I'm sure you've already discovered the "reward" formula in winkler-- this approach to rewarding shows up a lot: w = j + (c * 0.10 * (1 - j)) where w is the resulting winkler, j is the jaro score, c is the number of common prefix characters in [0,4] and 0.10 is the "scaling" factor. So in the edit distance apps I work on (record linkage, fuzzy searching engines, etc.) we often mess with the range of c and the scaling factor of 0.10. Sounds like youre on the right track though, given your results above.

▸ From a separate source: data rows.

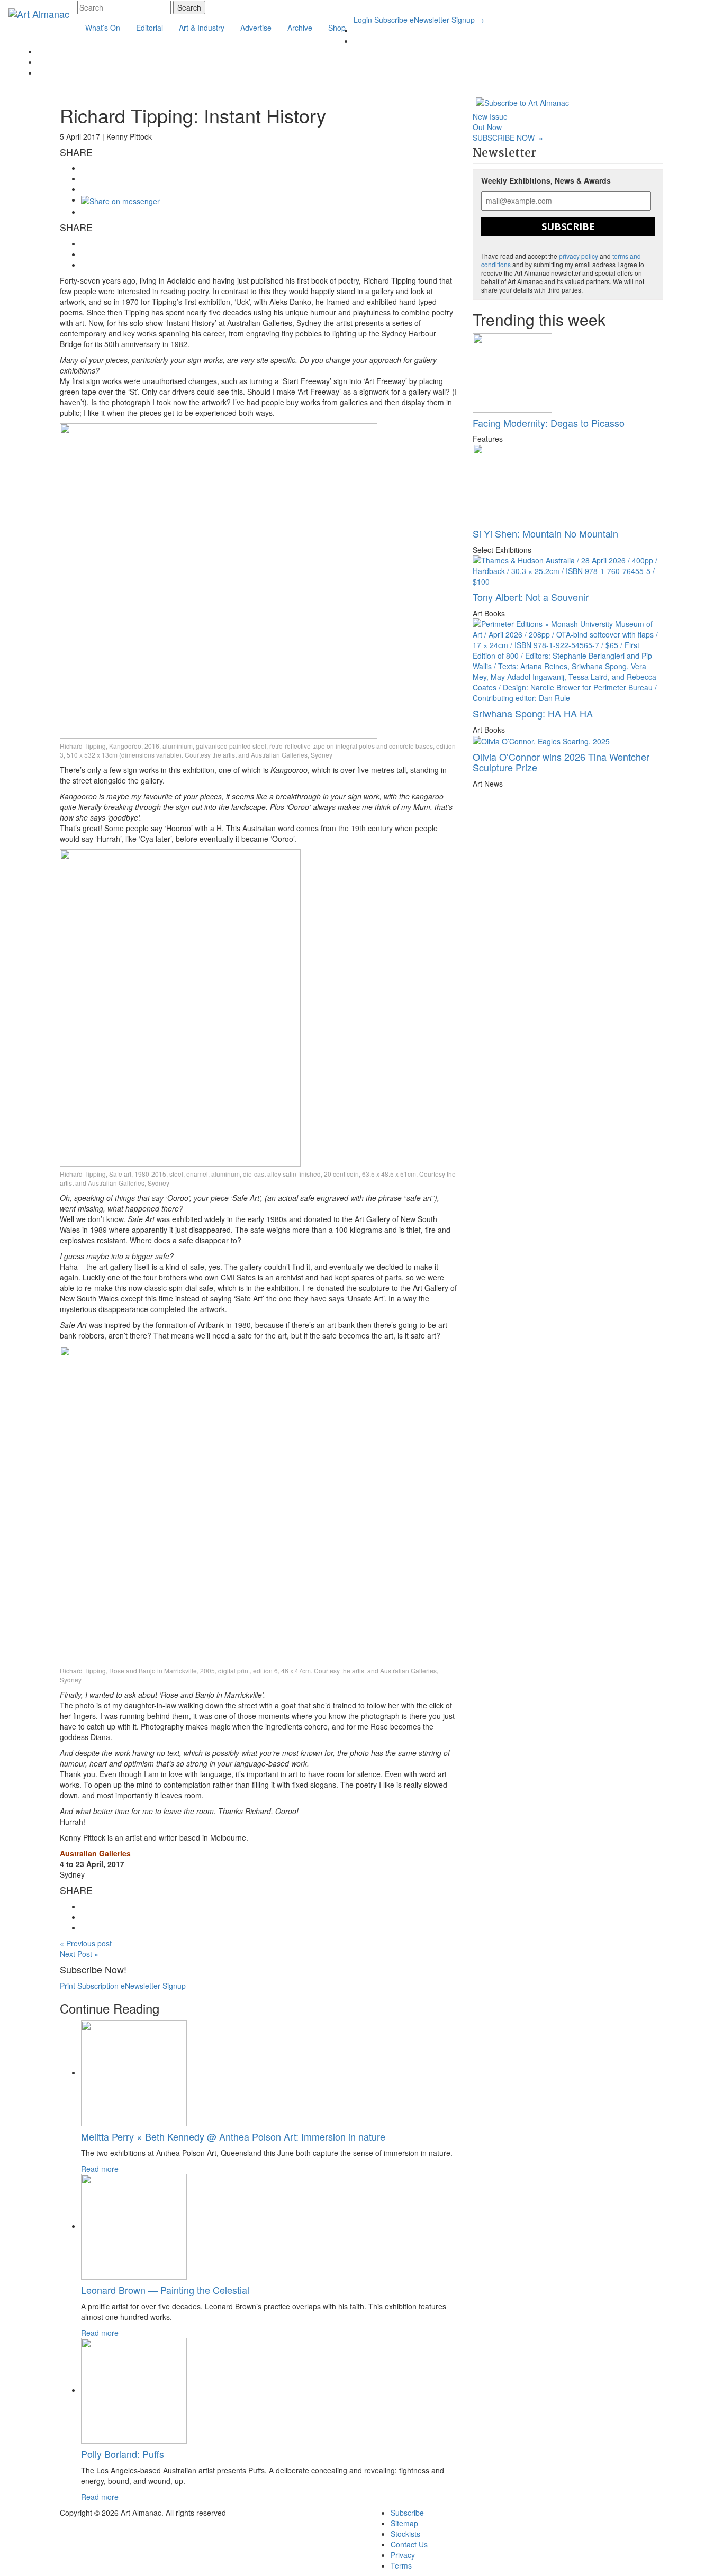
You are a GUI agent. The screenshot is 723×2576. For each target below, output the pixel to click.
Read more (100, 2168)
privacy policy (578, 255)
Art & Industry (201, 27)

I like the bi or tri-grams approach in general, as i feel it will be better suited than leven and jaro-- and faster. I agree with your observation though that leven and jaro both dont really give you what you want -- you want to be much more conservative in most cases. finding matches where characters are interspersed is bad. I would think the bigrams would be great at this -- and still provide resilience against misspellings. Plus there are only a few thousand unique bigrams so you can do lots of packed representation optimizations. And if you order them beforehand, then counting the common ones is O(n).
I have implementations of jaro and winkler that I could provide if you guys haven't already coded another. I haven't looked at the open source gpl one you looked at, but its probably similar. I have an "optimized" jaro which operates at O(nlogn) instead of pseudo (n^2) (technically jaro is n but doesnt act like it in practice) but I can't donate it as its covered by a patent.
In general I'm super excited about this! Let me know how I can help!